BlondeTechie & Zeyna
Hey, I was thinking about building a tiny, ultra‑fast in‑memory key‑value store that runs on a single thread with latency under a millisecond—any thoughts on how to squeeze that out?
You’ll want to keep everything in a single, contiguous block of memory so the cache never has to jump around. Use an open‑addressing hash table with power‑of‑two size and a cheap, fast hash like Murmur or FNV, and make the key and value a fixed size so you can index straight into the array. Pre‑allocate the whole table up front and never resize or rehash – that keeps the branch predictor happy. Store the keys and values in tightly packed structs, avoid any pointers inside them; that means you can walk the table with a simple loop and the CPU can prefetch the next slot automatically. Use a small, fixed bucket size and keep the load factor low, say 0.5, so you hit the bucket fast. Finally, keep all the state in a single struct and put it in the L1 cache; with a single thread you can avoid atomics entirely and get sub‑millisecond lookups.
Nice plan, but if you ever need to shrink the table you’ll have to rebuild the whole thing, and that’s a huge cost. Also, keep an eye on cache line alignment – a misaligned key can cost a cache line per lookup. Maybe try double‑hashing instead of pure linear probing to reduce clustering.
Yeah, rehash is a pain if you hit a resize. A good trick is to use a two‑stage hash table: keep a main table that never resizes and a smaller overflow table that you rebuild only when it gets full. That way you avoid a full rebuild every time. Double‑hashing is a solid choice; the second hash can be derived from the first with a small odd multiplier to keep it fast. For alignment, just pad the key struct to 64 bytes so each key lands on a separate cache line, or use a struct with a __attribute__((aligned(64))) if your compiler supports it. That should keep the miss penalty to a minimum.

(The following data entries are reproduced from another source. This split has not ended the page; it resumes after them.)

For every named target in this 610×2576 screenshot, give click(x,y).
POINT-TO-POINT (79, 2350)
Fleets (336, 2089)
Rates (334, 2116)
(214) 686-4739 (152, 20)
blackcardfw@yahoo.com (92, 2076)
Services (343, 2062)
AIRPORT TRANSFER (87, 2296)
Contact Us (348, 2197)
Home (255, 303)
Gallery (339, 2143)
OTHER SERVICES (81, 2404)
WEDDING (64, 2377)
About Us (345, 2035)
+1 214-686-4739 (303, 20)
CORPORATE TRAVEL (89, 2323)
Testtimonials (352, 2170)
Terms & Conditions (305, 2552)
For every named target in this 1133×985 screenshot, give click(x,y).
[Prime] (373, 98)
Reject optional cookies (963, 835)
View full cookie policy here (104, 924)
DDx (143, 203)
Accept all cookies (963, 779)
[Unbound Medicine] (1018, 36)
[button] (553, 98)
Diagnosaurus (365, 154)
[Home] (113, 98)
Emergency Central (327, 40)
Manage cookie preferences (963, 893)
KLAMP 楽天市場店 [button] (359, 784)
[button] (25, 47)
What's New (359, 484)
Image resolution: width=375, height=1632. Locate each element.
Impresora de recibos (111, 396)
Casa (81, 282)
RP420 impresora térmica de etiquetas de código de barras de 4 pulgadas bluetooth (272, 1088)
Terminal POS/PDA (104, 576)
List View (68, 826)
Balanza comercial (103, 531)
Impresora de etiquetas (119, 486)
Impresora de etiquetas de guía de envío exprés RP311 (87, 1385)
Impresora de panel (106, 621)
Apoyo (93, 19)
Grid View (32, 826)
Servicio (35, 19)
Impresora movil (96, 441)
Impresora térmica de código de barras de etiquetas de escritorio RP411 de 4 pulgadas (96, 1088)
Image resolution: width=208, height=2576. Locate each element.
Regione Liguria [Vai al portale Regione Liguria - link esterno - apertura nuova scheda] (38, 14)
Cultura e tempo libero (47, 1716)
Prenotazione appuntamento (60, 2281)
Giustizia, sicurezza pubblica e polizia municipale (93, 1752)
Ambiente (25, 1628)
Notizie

Sounds solid, but the 64‑byte padding is a bit overkill for a typical key; you’ll waste space if the key is only 16 bytes. Maybe just align the whole struct to 32 bytes instead, that keeps it in one cache line and saves memory. Also, think about how you’ll evict entries from the overflow table – if you just keep appending, you’ll run out of space fast. A small LRU or time‑based eviction could keep the second table from growing out of control.
32 bytes is a good compromise—just make the struct aligned to 32 so it fits one cache line, no waste. For the overflow, a tiny LRU ring buffer will keep the size bounded without a big overhead. Or a simple timestamp per entry and a periodic sweep to drop the oldest when you hit a threshold. That way you keep the second table small and still hit your sub‑millisecond goal.
Nice, just remember the sweep cost could still hit a cache miss if it’s too big – keep the threshold tight and the sweep fast.